Alan So writes:
- Create two lists with default setting
- Prepare a list of 1000 fresh email addresses not added to the system before
- Mass subscribe both lists of these 1000 email addresses around the same time with all three Pre (confirm, approved, verified) checked [...] (psycopg2.errors.UniqueViolation) duplicate key value violates unique constraint "ix_address_email" DETAIL: Key (email)=(testemail999@example.com) already exists.
I think there's some kind of race condition. I would bet it's in Mailman core, not in the RDMBS code or the ORM. The process is
- Check if the address is known.
- If yes: a. Get the address's user. b. Add the subscription pair (address, list) to the user. c. Add the address to the list.
- If no: a. Create the address object. b. Create a user for the address, and link them together. c. Add the subscription pair (address, list) to the user. d. Add the address to the list.
Each line is a separate database query, I suspect, so the race is between 1 and 3a. If two requests for the same new address arrive at the "same" time, both will try to create the address, only one can succeed.

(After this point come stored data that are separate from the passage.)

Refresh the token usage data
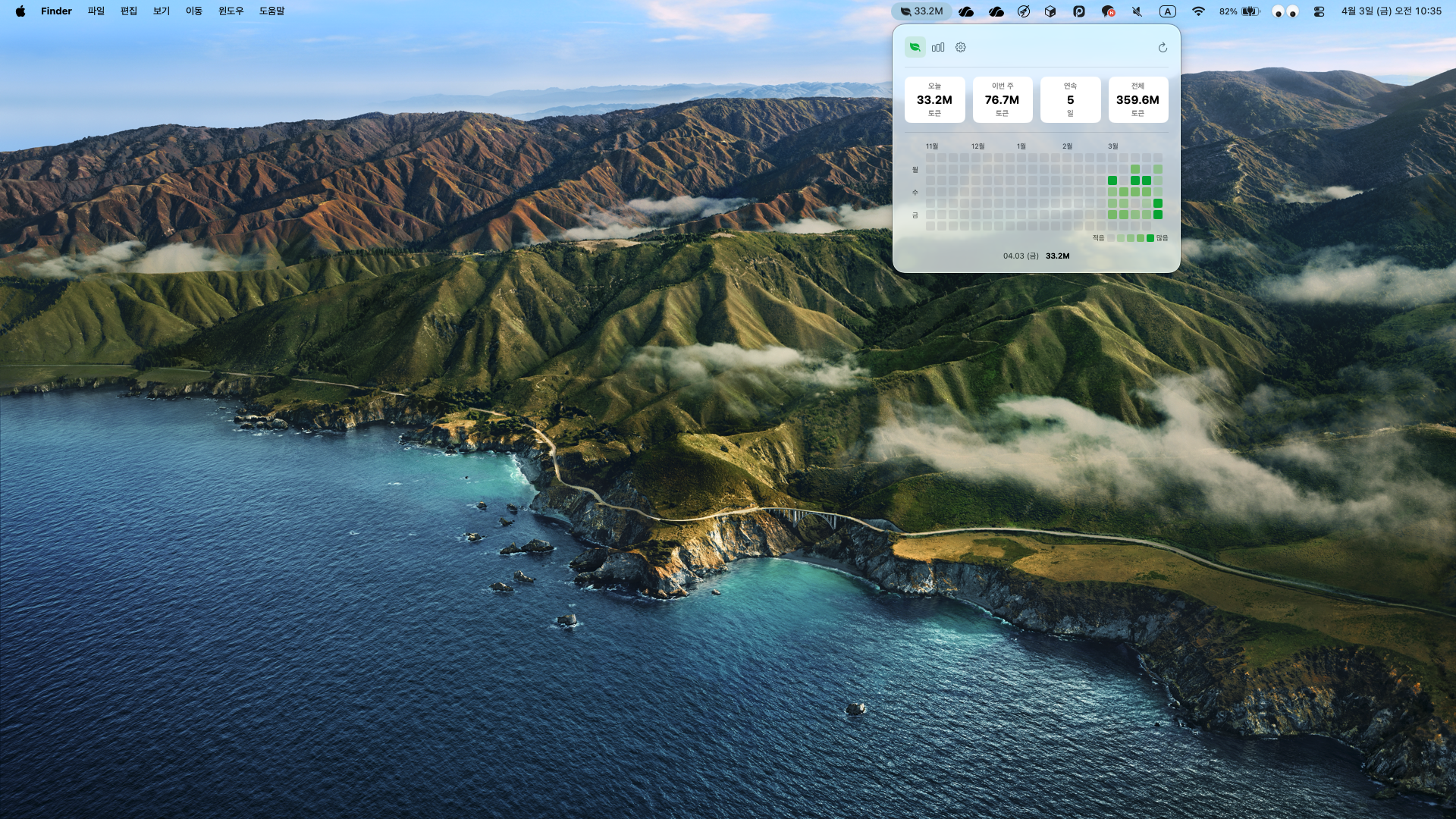 pyautogui.click(x=1163, y=48)
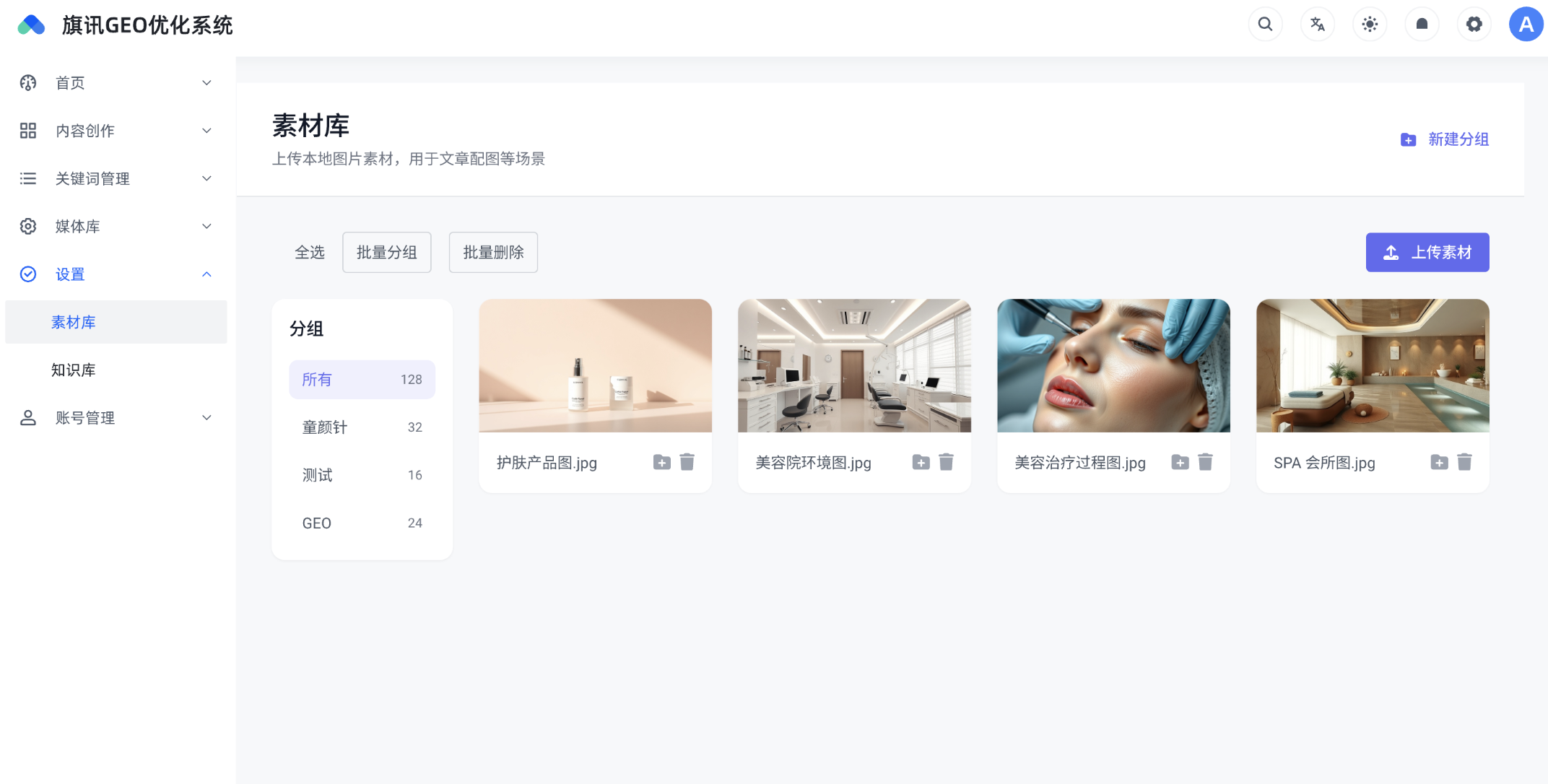
Task: Add 美容院环境图.jpg to group icon
Action: (921, 462)

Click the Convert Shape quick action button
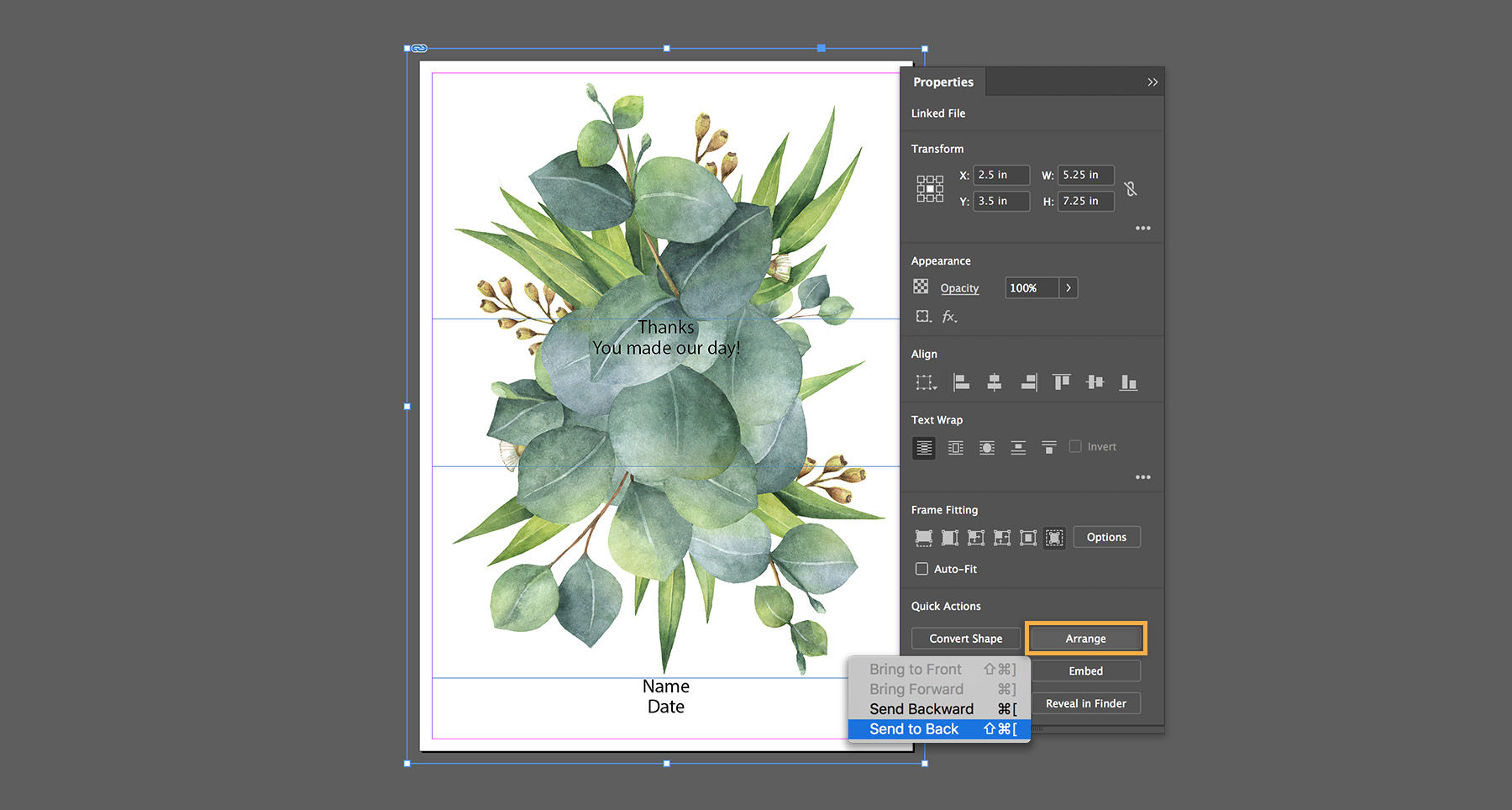pos(965,638)
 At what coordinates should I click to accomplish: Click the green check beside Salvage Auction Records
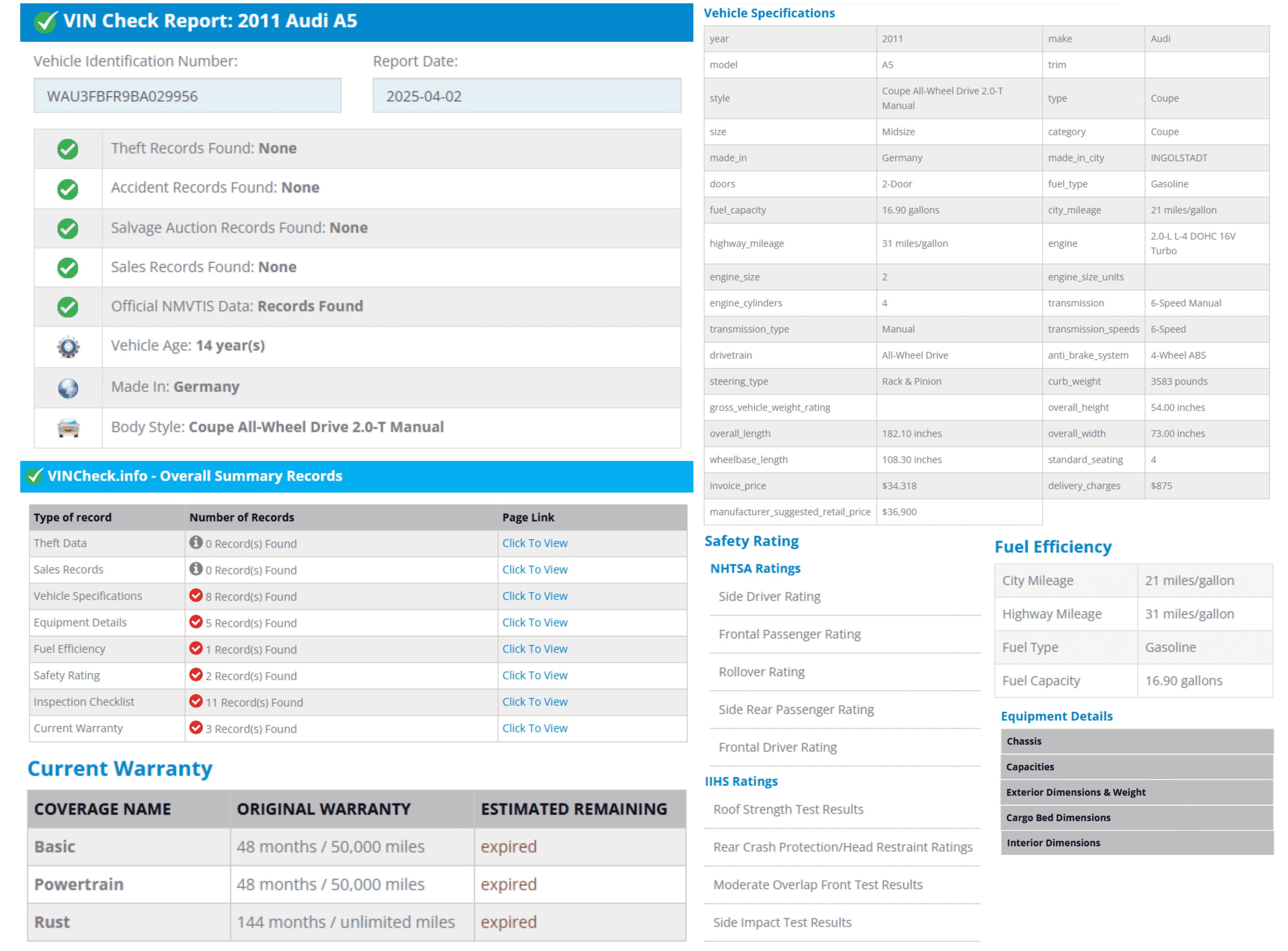click(x=68, y=229)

I guess we should catch the error and retry. Raising and handling exceptions in Python is relatively slow, so even in your well constructed worst case, this shouldn't happen on every address, so I don't think having a separate queue or putting the whole thing in a transaction would be better. If you still have the log, I'd be curious to know how many unique errors you got.
I need to do other work for the next 48 hours, but a patch would be very welcome. I don't know offhand where this code lives, sorry.
Steve